In the current study, 88.2% of the revision group considered their surgery worthwhile, which was not significantly lower than the no-revision group (93.2%). In a 2018 study in which Bradley et al evaluated 297 nonthrowing athletes, 15.8% of their revision group were not satisfied with their primary posterior capsulolabral repair whereas 100% of their no-revision cohort were satisfied. 7 This is similar to the lower rate of satisfaction with the primary surgery in their revision group that Bradley et al 6 found in their 2020 study of contact athletes. In the current study, adolescent athletes reported high rates of satisfaction with their revision surgery, suggesting that even if the primary surgery fails, revision surgery is worthwhile and will produce favorable outcomes.
Limitations
Limitations of this study include subjective scoring systems, such as ASES and VAS, which may underestimate the true outcomes of athletes. This may be particularly the case in this young adolescent group. Other validated scoring systems, such as the Disabilities of the Arm, Shoulder and Hand and Single Assessment Numeric Evaluation were not included as the data collection for this cohort began in the 2000s, before these were validated. In addition, since the data do date back to the early 2000s, some parameters, such as microtrauma to the shoulder, as well as scores of generalized laxities, were unable to be collected. Revision was also our main measure of failure and may not capture those patients with recurrent instability who did not undergo a revision surgery. In addition, there were no formal clinical examinations at final evaluation, so strength and ROM parameters were self-reported. Unfortunately, a validated posterior shoulder specific scoring system for evaluation of athletes does not currently exist, making optimal evaluation of these athletes difficult. In addition, while a patient population of 182 is large for a single surgeon, it only yielded 17 revisions for analysis, making type II error possible, especially for RTP rates and subjective strength. Thus, a larger, multicenter patient population may improve the current study, especially regarding the MRI measurements.
Conclusion
At a minimum follow-up of 2 years, adolescent athletes underwent revision arthroscopic posterior capsulolabral repair at an incidence of 9.3%. The cohort that did undergo revision arthroscopic posterior capsulolabral repair, despite having lower outcome scores at the final follow-up, were able to RTP at a similar rate to patients who did not have a secondary procedure, and all patients reported a high rate of satisfaction with their surgery.
Footnotes
Final revision submitted March 26, 2023; accepted April 14, 2023.

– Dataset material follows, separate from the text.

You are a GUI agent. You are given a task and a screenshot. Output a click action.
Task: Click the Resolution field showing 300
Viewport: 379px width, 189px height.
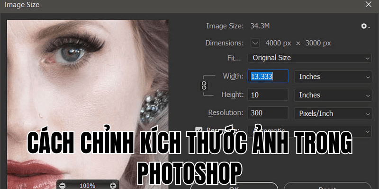tap(268, 113)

One or more of the authors has declared the following potential conflict of interest or source of funding: J.W.A. has received grant support from Arthrex and DJO and hospitality payments from Arthrex and Smith & Nephew. J.P.B. has received consulting fees from Arthrex and DJO and hospitality payments from Inspire Medical Systems. AOSSM checks author disclosures against the Open Payments Database (OPD). AOSSM has not conducted an independent investigation on the OPD and disclaims any liability or responsibility relating thereto.
Ethical approval for this study was obtained from University of Pittsburgh (no. PRO12100277).